**DESCRIPTION OF THE TASK**
Output every record below exactly.
○ ○ ○
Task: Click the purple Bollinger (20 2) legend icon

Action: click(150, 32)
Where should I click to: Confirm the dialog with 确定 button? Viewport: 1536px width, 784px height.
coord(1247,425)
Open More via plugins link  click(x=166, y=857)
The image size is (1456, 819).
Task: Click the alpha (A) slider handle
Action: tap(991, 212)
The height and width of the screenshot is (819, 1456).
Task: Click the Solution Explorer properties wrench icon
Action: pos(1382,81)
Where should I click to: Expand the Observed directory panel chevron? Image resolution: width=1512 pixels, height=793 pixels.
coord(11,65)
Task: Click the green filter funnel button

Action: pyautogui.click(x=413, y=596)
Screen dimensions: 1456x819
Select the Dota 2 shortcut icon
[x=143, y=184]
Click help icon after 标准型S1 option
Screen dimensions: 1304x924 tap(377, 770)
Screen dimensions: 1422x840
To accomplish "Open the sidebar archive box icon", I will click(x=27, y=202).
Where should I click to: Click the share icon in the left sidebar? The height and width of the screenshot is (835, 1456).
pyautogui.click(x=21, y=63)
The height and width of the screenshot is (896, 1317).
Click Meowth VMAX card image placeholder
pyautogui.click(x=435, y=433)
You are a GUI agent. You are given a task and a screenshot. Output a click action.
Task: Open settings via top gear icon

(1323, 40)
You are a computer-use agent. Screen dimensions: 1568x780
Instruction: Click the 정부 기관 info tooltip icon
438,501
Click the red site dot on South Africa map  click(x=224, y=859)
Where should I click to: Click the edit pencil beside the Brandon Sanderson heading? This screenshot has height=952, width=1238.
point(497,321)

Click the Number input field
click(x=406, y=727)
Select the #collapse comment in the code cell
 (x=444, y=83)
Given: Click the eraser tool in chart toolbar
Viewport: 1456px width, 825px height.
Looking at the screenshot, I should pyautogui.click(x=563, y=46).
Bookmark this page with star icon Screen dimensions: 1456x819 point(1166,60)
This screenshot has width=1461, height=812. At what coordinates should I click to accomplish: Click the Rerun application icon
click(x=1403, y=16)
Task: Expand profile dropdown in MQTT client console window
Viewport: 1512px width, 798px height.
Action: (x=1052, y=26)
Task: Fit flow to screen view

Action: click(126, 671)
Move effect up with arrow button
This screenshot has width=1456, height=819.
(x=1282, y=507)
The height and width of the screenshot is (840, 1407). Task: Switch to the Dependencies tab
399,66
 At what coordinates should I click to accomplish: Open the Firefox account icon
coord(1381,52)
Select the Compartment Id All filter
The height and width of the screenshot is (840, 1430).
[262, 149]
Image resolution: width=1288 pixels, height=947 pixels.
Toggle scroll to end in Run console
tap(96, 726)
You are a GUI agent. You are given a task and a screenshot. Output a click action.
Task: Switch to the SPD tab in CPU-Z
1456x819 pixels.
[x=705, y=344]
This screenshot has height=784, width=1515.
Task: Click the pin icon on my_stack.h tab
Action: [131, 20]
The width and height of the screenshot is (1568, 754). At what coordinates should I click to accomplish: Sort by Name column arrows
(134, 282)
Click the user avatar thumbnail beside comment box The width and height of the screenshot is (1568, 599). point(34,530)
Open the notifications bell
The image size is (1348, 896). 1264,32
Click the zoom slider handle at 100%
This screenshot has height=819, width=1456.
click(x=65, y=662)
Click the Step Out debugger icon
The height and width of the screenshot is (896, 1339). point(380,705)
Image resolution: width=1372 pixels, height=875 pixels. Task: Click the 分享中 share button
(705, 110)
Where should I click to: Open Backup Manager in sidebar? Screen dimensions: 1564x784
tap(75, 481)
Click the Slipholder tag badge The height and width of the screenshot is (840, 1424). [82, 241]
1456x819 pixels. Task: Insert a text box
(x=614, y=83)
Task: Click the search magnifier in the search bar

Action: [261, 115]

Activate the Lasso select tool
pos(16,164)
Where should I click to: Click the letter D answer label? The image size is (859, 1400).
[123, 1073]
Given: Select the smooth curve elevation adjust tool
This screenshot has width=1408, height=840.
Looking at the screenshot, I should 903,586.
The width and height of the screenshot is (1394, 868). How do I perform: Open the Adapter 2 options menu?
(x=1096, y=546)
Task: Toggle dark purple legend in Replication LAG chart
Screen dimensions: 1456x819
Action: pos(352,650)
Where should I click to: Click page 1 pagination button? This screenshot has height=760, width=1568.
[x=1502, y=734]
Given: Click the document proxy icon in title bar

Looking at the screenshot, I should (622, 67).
○ ○ ○
**SOLUTION TO THE EXERCISE**
Task: Click the purple Bollinger (20 2) legend icon

Action: click(150, 32)
Where should I click to: Confirm the dialog with 确定 button? Viewport: 1536px width, 784px height.
coord(1247,425)
Open More via plugins link  click(x=166, y=857)
The image size is (1456, 819).
Task: Click the alpha (A) slider handle
Action: tap(991, 212)
The height and width of the screenshot is (819, 1456).
Task: Click the Solution Explorer properties wrench icon
Action: pos(1382,81)
Where should I click to: Expand the Observed directory panel chevron? Image resolution: width=1512 pixels, height=793 pixels.
coord(11,65)
Task: Click the green filter funnel button

Action: pyautogui.click(x=413, y=596)
Screen dimensions: 1456x819
Select the Dota 2 shortcut icon
[x=143, y=184]
Click help icon after 标准型S1 option
Screen dimensions: 1304x924 tap(377, 770)
Screen dimensions: 1422x840
To accomplish "Open the sidebar archive box icon", I will click(x=27, y=202).
Where should I click to: Click the share icon in the left sidebar? The height and width of the screenshot is (835, 1456).
pyautogui.click(x=21, y=63)
The height and width of the screenshot is (896, 1317).
Click Meowth VMAX card image placeholder
pyautogui.click(x=435, y=433)
You are a GUI agent. You are given a task and a screenshot. Output a click action.
Task: Open settings via top gear icon

(1323, 40)
You are a computer-use agent. Screen dimensions: 1568x780
Instruction: Click the 정부 기관 info tooltip icon
438,501
Click the red site dot on South Africa map  click(x=224, y=859)
Where should I click to: Click the edit pencil beside the Brandon Sanderson heading? This screenshot has height=952, width=1238.
point(497,321)

Click the Number input field
click(x=406, y=727)
Select the #collapse comment in the code cell
 (x=444, y=83)
Given: Click the eraser tool in chart toolbar
Viewport: 1456px width, 825px height.
Looking at the screenshot, I should pyautogui.click(x=563, y=46).
Bookmark this page with star icon Screen dimensions: 1456x819 point(1166,60)
This screenshot has width=1461, height=812. At what coordinates should I click to accomplish: Click the Rerun application icon
click(x=1403, y=16)
Task: Expand profile dropdown in MQTT client console window
Viewport: 1512px width, 798px height.
Action: (x=1052, y=26)
Task: Fit flow to screen view

Action: click(126, 671)
Move effect up with arrow button
This screenshot has width=1456, height=819.
(x=1282, y=507)
The height and width of the screenshot is (840, 1407). Task: Switch to the Dependencies tab
399,66
 At what coordinates should I click to accomplish: Open the Firefox account icon
coord(1381,52)
Select the Compartment Id All filter
The height and width of the screenshot is (840, 1430).
[262, 149]
Image resolution: width=1288 pixels, height=947 pixels.
Toggle scroll to end in Run console
tap(96, 726)
You are a GUI agent. You are given a task and a screenshot. Output a click action.
Task: Switch to the SPD tab in CPU-Z
1456x819 pixels.
[x=705, y=344]
This screenshot has height=784, width=1515.
Task: Click the pin icon on my_stack.h tab
Action: [131, 20]
The width and height of the screenshot is (1568, 754). At what coordinates should I click to accomplish: Sort by Name column arrows
(134, 282)
Click the user avatar thumbnail beside comment box The width and height of the screenshot is (1568, 599). point(34,530)
Open the notifications bell
The image size is (1348, 896). 1264,32
Click the zoom slider handle at 100%
This screenshot has height=819, width=1456.
click(x=65, y=662)
Click the Step Out debugger icon
The height and width of the screenshot is (896, 1339). point(380,705)
Image resolution: width=1372 pixels, height=875 pixels. Task: Click the 分享中 share button
(705, 110)
Where should I click to: Open Backup Manager in sidebar? Screen dimensions: 1564x784
tap(75, 481)
Click the Slipholder tag badge The height and width of the screenshot is (840, 1424). [82, 241]
1456x819 pixels. Task: Insert a text box
(x=614, y=83)
Task: Click the search magnifier in the search bar

Action: [261, 115]

Activate the Lasso select tool
pos(16,164)
Where should I click to: Click the letter D answer label? The image size is (859, 1400).
[123, 1073]
Given: Select the smooth curve elevation adjust tool
This screenshot has width=1408, height=840.
Looking at the screenshot, I should 903,586.
The width and height of the screenshot is (1394, 868). How do I perform: Open the Adapter 2 options menu?
(x=1096, y=546)
Task: Toggle dark purple legend in Replication LAG chart
Screen dimensions: 1456x819
Action: pos(352,650)
Where should I click to: Click page 1 pagination button? This screenshot has height=760, width=1568.
[x=1502, y=734]
Given: Click the document proxy icon in title bar

Looking at the screenshot, I should (622, 67).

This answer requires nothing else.